## Work instruction
The records below are to be copied word for word, with every picture left out.

[Collected data]

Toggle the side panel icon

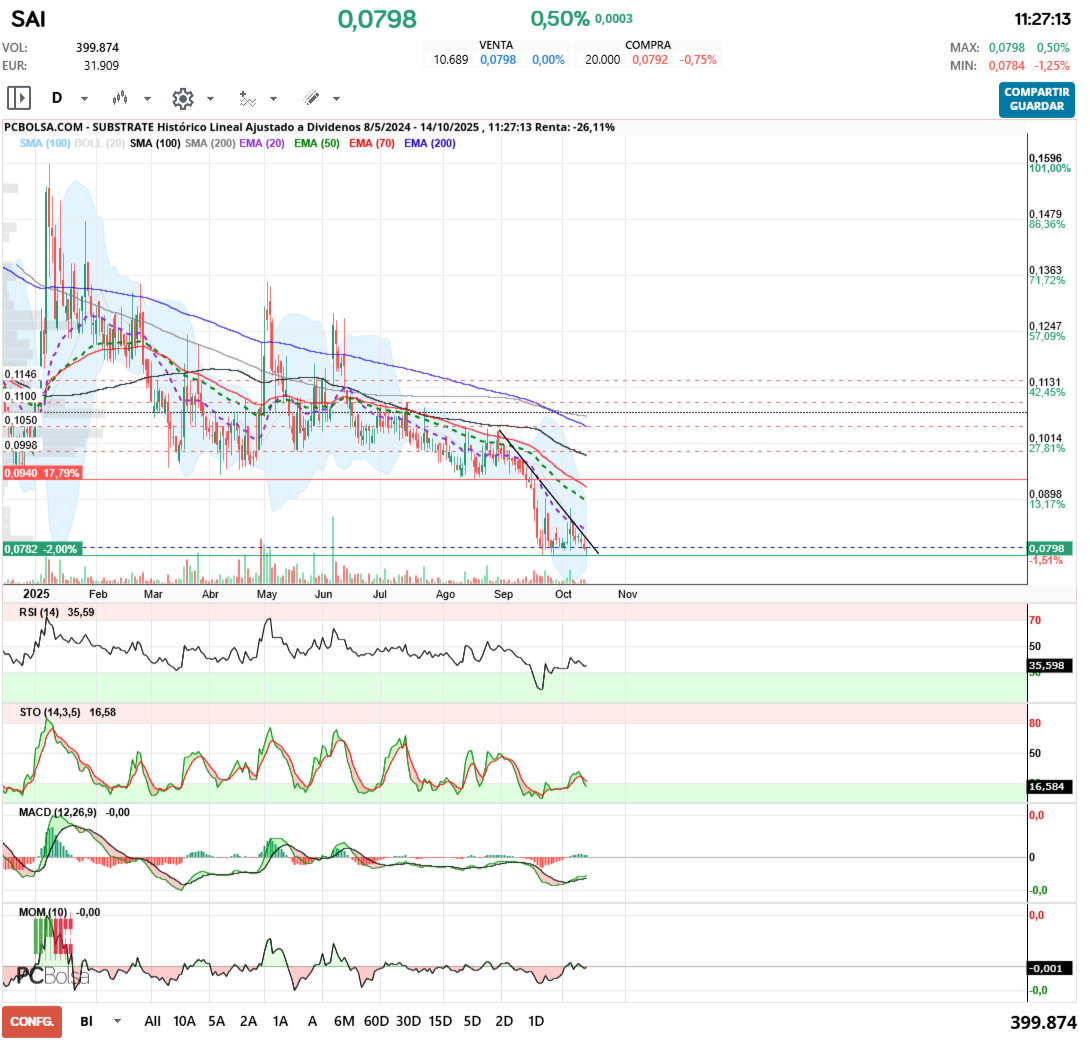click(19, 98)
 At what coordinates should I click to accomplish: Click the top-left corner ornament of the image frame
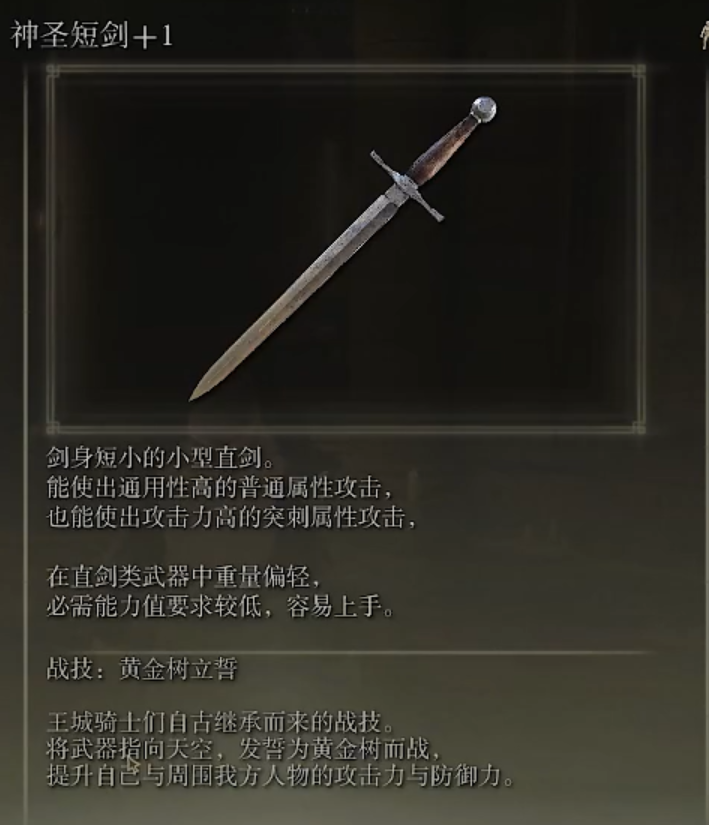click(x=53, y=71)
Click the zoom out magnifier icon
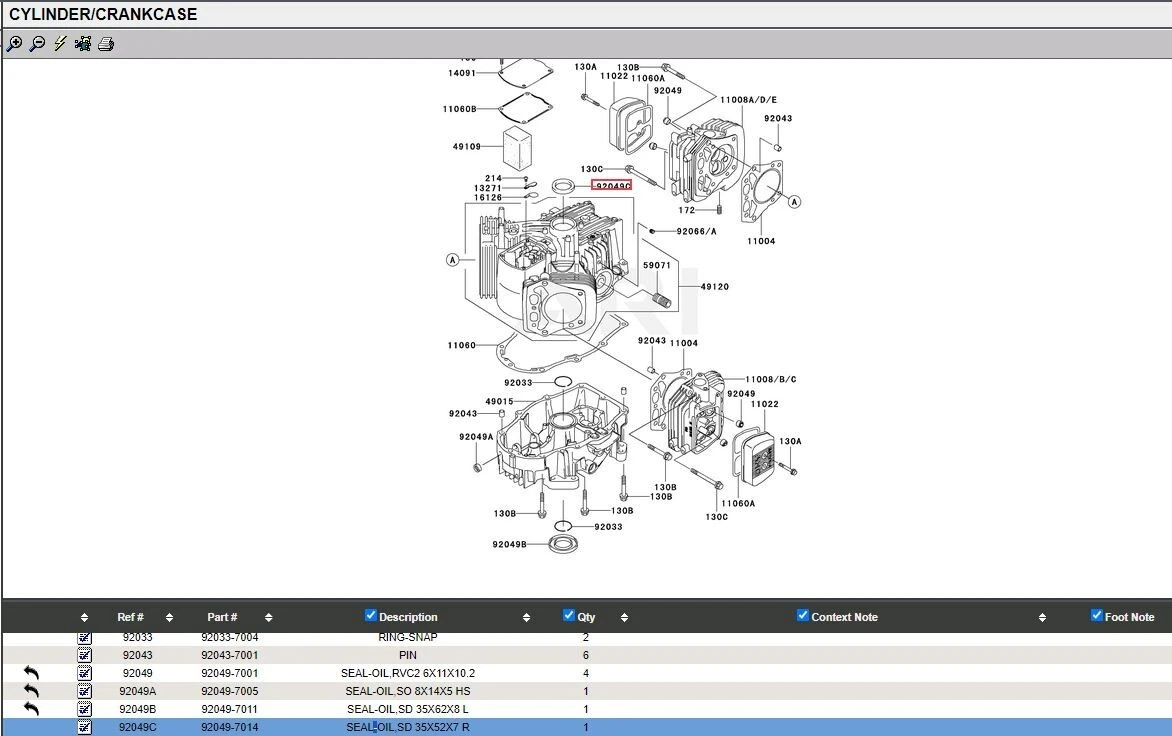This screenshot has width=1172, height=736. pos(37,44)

## Answer to the problem
Toggle the side panel icon

click(19, 98)
 At what coordinates should I click to accomplish: Click the top-left corner ornament of the image frame
click(x=53, y=71)
Click the zoom out magnifier icon
This screenshot has width=1172, height=736. pos(37,44)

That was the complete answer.